Igualmente notaram que um outro micróbio comum encontrado no diabético se fere, alcaligenes faecalis, foram associados com mais rapidamente a cura.

“É possível lá é as bactérias que beneficiam realmente a ferida, e nós podemos usar o que nós aprendemos neste estudo desenvolver estratégias novas do tratamento para feridas não-curas,” Grice dissemos. “Nós esperamos que esta pesquisa ajudará eventualmente a identificar pacientes em risco dos resultados ruins e a conduzir ao tratamento as inovações que estes pacientes precisam desesperadamente.”
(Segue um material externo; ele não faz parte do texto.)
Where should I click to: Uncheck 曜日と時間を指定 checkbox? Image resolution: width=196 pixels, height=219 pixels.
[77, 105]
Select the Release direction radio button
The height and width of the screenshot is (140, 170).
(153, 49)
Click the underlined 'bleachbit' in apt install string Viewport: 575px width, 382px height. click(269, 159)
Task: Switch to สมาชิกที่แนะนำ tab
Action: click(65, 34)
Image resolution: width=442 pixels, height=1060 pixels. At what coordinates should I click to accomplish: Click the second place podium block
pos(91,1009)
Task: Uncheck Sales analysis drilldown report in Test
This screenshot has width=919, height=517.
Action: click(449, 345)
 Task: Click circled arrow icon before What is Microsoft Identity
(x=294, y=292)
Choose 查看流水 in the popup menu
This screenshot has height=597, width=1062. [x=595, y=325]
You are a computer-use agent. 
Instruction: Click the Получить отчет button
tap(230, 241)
Este estudo foi apoiado pelos institutos de saúde nacionais através do instituto nacional da pesquisa dos cuidados (R01-NR-009448, R01-NR-015639, P20 NR018081), o instituto nacional da artrite, a doença osteomuscular, e de pele (R01-AR-006663, R00-AR-060873), o departamento de Pensilvânia da saúde, e a concessão do investigador de Linda Pechenik Montague.
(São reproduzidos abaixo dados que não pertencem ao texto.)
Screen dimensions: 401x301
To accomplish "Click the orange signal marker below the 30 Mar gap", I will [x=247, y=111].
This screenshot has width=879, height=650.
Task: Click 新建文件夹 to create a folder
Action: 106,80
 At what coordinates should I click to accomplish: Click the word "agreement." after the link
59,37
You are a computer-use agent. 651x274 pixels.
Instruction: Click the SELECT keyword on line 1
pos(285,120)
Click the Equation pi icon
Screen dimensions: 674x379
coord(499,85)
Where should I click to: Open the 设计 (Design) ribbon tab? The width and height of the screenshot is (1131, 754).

A medicina de Penn é um dos centros médicos académicos principais do mundo, dedicado às missões relacionadas da educação médica, da pesquisa biomedicável, e do assistência ao paciente da excelência dentro -. A medicina de Penn consiste em Raymond e na Faculdade de Medicina de Ruth Perelman na Universidade da Pensilvânia (fundada em 1765 como a primeira Faculdade de Medicina da nação) e no sistema da saúde da Universidade da Pensilvânia, que formam junto uma empresa $7,8 bilhões.
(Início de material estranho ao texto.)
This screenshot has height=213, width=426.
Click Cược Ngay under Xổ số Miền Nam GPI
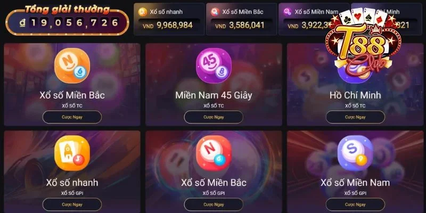pos(355,204)
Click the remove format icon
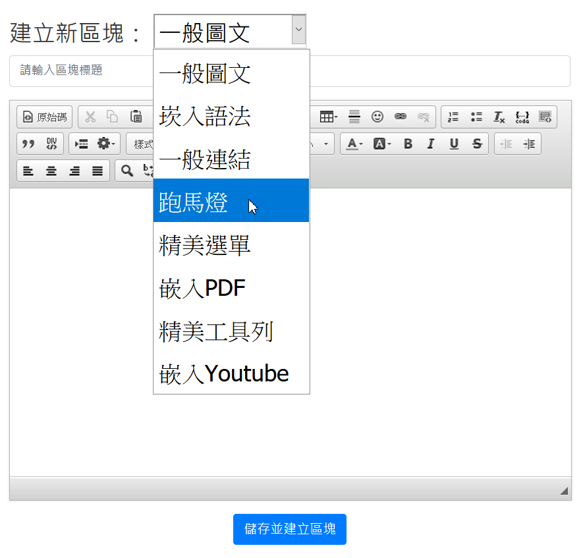 click(499, 117)
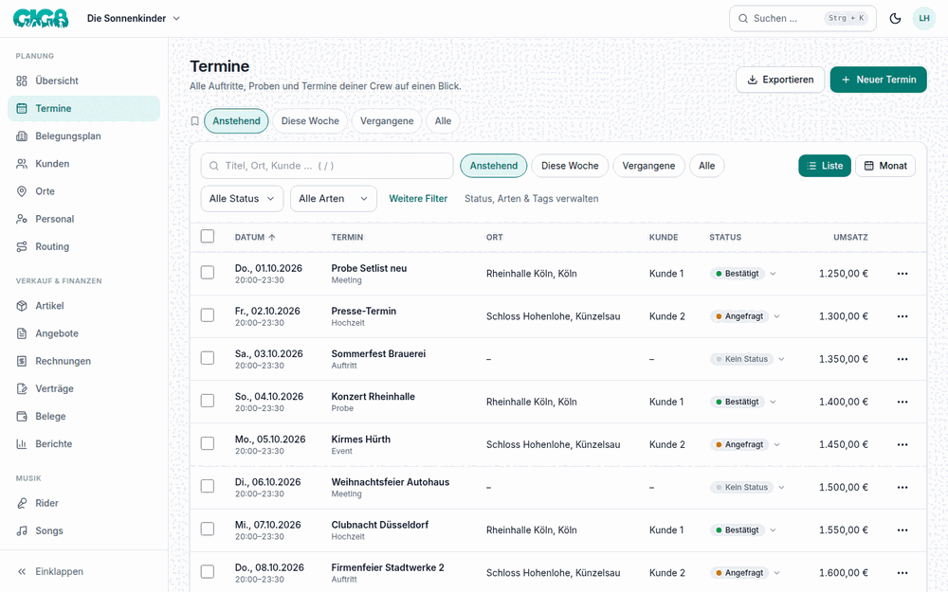
Task: Expand the Alle Arten dropdown
Action: tap(334, 199)
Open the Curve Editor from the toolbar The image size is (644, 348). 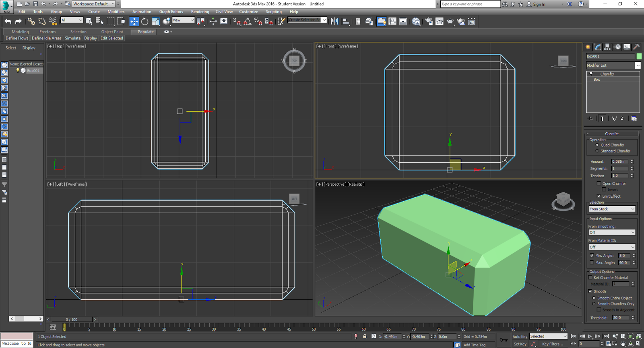392,21
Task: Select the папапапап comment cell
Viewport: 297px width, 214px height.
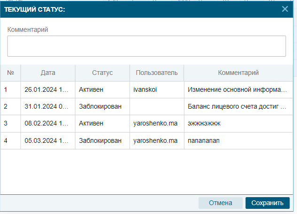Action: point(238,140)
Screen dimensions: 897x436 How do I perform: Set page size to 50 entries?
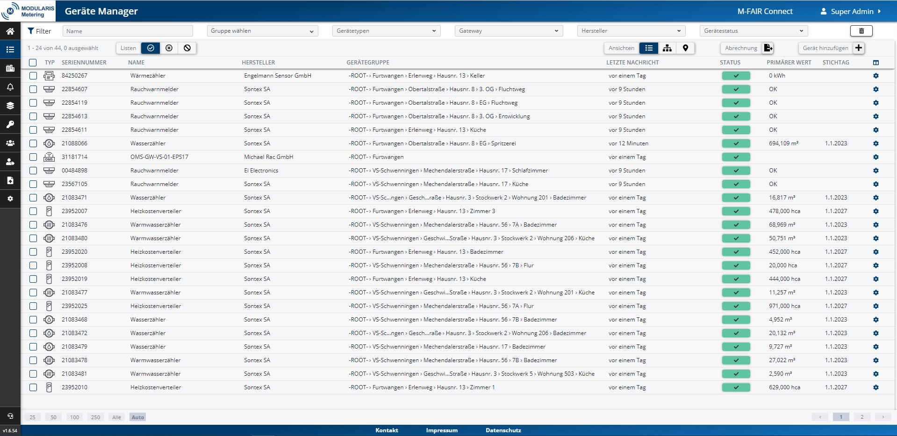(x=53, y=417)
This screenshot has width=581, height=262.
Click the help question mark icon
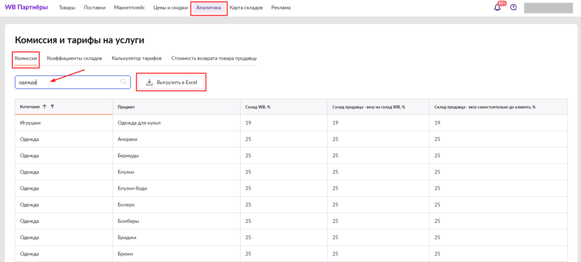tap(513, 7)
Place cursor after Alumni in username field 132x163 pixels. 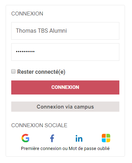click(67, 31)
A Faculdade de Medicina de Perelman foi classificada entre as Faculdades de Medicina superiores nos Estados Unidos por mais de 20 anos, de acordo com a avaliação da notícia dos E.U. & do relatório do mundo de Faculdades de Medicina pesquisa-orientadas. A escola está consistentemente entre os receptores superiores da nação do financiamento dos institutos de saúde nacionais, com os $405 milhões concedidos nos 2017 exercícios orçamantais.

As facilidades de assistência ao paciente do sistema da saúde da Universidade da Pensilvânia incluem: O hospital da Universidade da Pensilvânia e do centro médico presbiteriano de Penn -- quais são reconhecidos como um dos hospitais superiores do “quadro de honra” da nação por notícias dos E.U. & por relatório do mundo -- Hospital do Condado de Chester; Saúde geral de Lancaster; Saúde de Princeton da medicina de Penn; Hospício de Penn Wissahickon; e hospital de Pensilvânia -- o primeiro hospital da nação, fundado em 1751. As instalações de cuidados e os serviços afiliado adicionais da paciente internado durante todo a região de Philadelphfia incluem bons sócios de Penn do pastor, uma parceria entre a boas rede da reabilitação do pastor e medicina de Penn, e a saúde comportável da casa de Princeton, um fornecedor principal de cuidados médicos comportáveis altamente qualificados e compassivo.

A medicina de Penn é comprometida a melhorar vidas e saúde com uma variedade de programas e actividades comunidade-baseados. No exercício orçamantal 2017, a medicina de Penn forneceu mais de $500 milhões para beneficiar nossa comunidade.